As for Boyd and Ava, Ava spends the episode trying to get her and Boyd invited to ex-sheriff Napier’s swingers party, the better for Boyd to canvass for leads on Drew Thompson. This is mostly a diversion for Ava, but it’s an amusing one, as she uses Arnold — our friendly plushie fetishist who survived a gunshot from Ellen May in the season premiere — to get her an invite. Watching Ava sidle up to Arnold’s wife, implicitly threatening to reveal all of his smutty secrets to her, is as fun a time as there was to be had this week.

Raylan and Shelby’s next move in finding Josiah comes when Shelby takes a bold step across a line in the sand and arrests Boyd. The tension between Boyd and Shelby this week is tight to the point of snapping, their hatred for one another building the more they interact. “Son, you are turning a corner that you won’t be able to walk back around,” Boyd warns. “Well that’s like warning a man that it’s going to rain when he’s already wet,” Shelby returns. Boyd’s usual practiced coolness is just not there for him this week. After being chained to a tree all night and then accused of hacking Josiah’s foot off when everybody knows full well he was CHAINED TO A TREE at the time, he’s pretty well furious at Shelby and Raylan for hauling him in. Josiah may be dead, he says, but not by his hand. “That’s what assholes do,” after all. “They get old and die from being assholes.” Raylan: “But while they’re alive, they got the right to be alive.” Boyd: “Unless somebody says they don’t.” [Stares down Shelby.] Sorry to just quote giant blocks of dialogue, but this scene in particular was screaming for it. Eventually, Boyd’s lawyer shows up and liberates him from the interrogation.
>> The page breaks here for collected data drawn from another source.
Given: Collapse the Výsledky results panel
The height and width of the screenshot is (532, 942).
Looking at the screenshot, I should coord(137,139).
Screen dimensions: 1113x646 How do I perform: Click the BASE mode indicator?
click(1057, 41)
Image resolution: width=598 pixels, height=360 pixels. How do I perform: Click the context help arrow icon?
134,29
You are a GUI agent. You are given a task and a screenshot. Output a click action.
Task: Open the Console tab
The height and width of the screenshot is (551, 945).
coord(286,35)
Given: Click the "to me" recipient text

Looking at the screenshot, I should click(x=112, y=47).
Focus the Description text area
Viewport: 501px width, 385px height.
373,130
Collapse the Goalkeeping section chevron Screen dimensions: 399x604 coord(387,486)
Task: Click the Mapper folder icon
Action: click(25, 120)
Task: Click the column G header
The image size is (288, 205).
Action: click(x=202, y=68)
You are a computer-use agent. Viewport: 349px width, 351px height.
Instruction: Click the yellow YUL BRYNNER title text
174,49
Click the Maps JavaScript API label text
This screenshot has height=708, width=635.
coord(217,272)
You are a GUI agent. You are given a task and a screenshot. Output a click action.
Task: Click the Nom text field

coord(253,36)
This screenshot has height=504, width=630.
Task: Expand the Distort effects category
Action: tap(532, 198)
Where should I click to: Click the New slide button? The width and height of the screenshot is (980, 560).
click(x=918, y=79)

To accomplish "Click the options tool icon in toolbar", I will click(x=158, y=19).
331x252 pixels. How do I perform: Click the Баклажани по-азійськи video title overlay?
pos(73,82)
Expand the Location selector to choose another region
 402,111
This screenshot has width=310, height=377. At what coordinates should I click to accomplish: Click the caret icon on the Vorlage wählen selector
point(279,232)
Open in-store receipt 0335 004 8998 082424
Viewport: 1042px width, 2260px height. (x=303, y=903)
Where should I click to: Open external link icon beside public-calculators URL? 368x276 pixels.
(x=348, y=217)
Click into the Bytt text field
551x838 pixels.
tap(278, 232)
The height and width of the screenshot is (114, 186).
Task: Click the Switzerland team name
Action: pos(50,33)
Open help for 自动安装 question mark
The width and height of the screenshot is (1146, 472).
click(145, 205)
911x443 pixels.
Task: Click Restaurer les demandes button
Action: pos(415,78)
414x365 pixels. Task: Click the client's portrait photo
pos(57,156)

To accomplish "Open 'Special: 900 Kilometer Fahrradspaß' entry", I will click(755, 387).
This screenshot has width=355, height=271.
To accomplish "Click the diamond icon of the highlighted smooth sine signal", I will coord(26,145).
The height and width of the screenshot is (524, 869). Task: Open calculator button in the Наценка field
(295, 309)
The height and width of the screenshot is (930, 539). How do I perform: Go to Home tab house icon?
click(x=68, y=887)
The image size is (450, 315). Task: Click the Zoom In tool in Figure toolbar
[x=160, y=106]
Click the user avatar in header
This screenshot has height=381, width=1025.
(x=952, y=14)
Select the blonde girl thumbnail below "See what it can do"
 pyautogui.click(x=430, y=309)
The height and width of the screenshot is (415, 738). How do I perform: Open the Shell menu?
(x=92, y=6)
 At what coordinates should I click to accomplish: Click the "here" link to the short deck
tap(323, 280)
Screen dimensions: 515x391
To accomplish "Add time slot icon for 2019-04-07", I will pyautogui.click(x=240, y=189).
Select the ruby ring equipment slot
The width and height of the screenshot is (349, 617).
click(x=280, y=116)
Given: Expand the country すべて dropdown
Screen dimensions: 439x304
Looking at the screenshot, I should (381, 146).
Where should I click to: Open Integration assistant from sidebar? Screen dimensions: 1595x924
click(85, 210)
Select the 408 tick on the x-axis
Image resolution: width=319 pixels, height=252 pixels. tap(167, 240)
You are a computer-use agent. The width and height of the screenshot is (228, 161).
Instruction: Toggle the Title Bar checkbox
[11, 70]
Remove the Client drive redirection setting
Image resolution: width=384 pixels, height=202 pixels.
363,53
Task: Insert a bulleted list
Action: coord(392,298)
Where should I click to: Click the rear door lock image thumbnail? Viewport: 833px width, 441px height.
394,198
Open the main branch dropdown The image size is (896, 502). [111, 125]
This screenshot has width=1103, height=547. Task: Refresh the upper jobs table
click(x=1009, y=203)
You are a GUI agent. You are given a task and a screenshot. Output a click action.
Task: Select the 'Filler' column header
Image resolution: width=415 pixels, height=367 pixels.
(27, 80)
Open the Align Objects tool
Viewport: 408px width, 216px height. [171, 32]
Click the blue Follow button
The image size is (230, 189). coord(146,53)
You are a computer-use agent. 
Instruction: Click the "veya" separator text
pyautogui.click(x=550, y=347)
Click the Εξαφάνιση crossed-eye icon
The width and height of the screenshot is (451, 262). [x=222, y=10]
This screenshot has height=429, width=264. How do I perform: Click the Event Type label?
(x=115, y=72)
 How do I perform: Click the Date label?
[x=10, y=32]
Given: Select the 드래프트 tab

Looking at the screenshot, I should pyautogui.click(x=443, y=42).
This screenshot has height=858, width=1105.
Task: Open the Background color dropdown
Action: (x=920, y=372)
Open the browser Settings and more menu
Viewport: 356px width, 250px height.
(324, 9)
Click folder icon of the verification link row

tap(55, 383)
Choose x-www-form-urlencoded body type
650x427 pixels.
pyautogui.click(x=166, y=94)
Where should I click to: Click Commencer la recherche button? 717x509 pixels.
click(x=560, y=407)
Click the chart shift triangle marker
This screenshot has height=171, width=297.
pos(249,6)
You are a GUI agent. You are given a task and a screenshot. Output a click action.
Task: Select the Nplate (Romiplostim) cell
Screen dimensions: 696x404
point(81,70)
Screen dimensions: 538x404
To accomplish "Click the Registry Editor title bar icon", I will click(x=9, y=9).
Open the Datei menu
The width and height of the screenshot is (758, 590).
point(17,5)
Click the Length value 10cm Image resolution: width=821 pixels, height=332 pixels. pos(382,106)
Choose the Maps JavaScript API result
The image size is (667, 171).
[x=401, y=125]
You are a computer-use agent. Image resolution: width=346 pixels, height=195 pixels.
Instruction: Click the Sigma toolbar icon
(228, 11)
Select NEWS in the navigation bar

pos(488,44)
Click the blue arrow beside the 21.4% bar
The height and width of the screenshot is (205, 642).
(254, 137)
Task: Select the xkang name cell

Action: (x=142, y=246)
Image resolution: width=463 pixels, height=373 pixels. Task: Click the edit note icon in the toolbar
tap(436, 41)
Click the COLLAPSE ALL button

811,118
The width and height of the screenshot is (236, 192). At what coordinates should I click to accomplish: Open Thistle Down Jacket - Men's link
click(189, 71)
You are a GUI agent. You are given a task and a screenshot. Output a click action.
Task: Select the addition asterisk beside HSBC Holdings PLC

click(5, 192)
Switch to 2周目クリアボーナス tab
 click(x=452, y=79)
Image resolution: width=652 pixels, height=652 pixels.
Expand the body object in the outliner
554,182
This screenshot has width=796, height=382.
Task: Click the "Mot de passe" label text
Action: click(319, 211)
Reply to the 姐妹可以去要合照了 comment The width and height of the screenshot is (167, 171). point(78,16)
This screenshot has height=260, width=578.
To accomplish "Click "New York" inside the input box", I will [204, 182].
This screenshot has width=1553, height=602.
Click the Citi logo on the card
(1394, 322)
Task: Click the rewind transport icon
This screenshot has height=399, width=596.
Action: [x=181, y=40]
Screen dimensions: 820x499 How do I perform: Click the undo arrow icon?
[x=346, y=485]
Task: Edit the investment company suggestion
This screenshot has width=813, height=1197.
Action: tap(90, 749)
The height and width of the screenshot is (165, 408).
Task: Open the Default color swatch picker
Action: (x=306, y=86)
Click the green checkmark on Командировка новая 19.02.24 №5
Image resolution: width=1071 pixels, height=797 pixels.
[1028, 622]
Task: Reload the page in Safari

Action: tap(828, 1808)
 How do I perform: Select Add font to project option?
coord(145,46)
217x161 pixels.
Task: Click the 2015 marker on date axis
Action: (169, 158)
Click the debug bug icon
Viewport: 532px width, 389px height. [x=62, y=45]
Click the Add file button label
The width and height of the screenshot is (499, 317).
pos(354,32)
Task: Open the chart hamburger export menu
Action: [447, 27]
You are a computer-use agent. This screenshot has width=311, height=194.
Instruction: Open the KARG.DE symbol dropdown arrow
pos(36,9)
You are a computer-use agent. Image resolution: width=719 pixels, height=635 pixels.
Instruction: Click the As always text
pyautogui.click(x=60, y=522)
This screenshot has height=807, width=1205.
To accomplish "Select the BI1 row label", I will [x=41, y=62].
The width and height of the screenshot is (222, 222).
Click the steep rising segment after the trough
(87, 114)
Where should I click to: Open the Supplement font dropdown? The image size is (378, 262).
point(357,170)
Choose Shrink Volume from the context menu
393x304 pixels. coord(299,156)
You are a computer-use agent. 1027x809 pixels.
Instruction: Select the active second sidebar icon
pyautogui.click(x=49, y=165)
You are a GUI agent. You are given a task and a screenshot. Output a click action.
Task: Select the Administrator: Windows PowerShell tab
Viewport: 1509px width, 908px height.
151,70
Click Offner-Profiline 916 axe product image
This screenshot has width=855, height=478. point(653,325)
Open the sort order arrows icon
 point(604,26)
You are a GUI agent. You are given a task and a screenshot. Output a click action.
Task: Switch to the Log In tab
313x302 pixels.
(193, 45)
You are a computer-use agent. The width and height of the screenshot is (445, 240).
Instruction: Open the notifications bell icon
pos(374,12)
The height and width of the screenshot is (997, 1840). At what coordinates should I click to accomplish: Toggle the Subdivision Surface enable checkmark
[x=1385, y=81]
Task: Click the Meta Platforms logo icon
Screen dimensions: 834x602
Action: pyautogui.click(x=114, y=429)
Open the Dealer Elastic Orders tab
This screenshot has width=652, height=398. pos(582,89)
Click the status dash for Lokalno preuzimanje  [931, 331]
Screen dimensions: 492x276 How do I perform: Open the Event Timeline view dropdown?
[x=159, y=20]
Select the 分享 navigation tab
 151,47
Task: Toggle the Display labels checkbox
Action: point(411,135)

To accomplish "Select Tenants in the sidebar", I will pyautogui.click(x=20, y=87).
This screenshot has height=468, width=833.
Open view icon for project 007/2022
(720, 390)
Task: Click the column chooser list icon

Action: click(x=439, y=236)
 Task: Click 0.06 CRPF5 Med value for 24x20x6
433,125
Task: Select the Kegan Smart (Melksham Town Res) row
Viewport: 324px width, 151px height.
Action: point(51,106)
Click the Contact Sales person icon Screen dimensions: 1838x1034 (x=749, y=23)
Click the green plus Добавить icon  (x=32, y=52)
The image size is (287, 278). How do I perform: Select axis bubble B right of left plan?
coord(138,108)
Boyd’s lawyer, Sonya, is rather busy this week. Not only is she stonewalling Arlo’s plea deal — to Raylan’s puzzlement — but she’s also the point person for the two dunderfucks who have kidnapped Josiah Cairn. There’s not much point in describing these two guys; one’s a psychopath who clips his toenails without regard for anyone else, and the other’s more of a jittery idiot. Psycho decides that they need to stop Josiah’s stump from bleeding out, and his preferred method is to cauterize it with a blowtorch. Nobody else thinks this is a good idea, but he’s the one with the blowtorch, and if you’ve ever hung out in a small group, you know that the guy with the blowtorch generally calls the shots. Interestingly, Sonya not only seems to be working for Boyd in tracking down possible Drew Thompsons (it was Arlo who claimed Josiah was the real DT), she’s also in the pocket of the Tonins, as evidenced by the car full of Detroit muscle that Raylan and Shelby see when they roll up on the warehouse. Because, yes, Raylan and Shelby come to the rescue of poor Josiah just as his stump is being torched. Jittery Idiot makes a very slow run for it; Raylan is a bit too casual in his pursuit of him, nearly catching a fireball to the face from Psycho before Shelby shoots him.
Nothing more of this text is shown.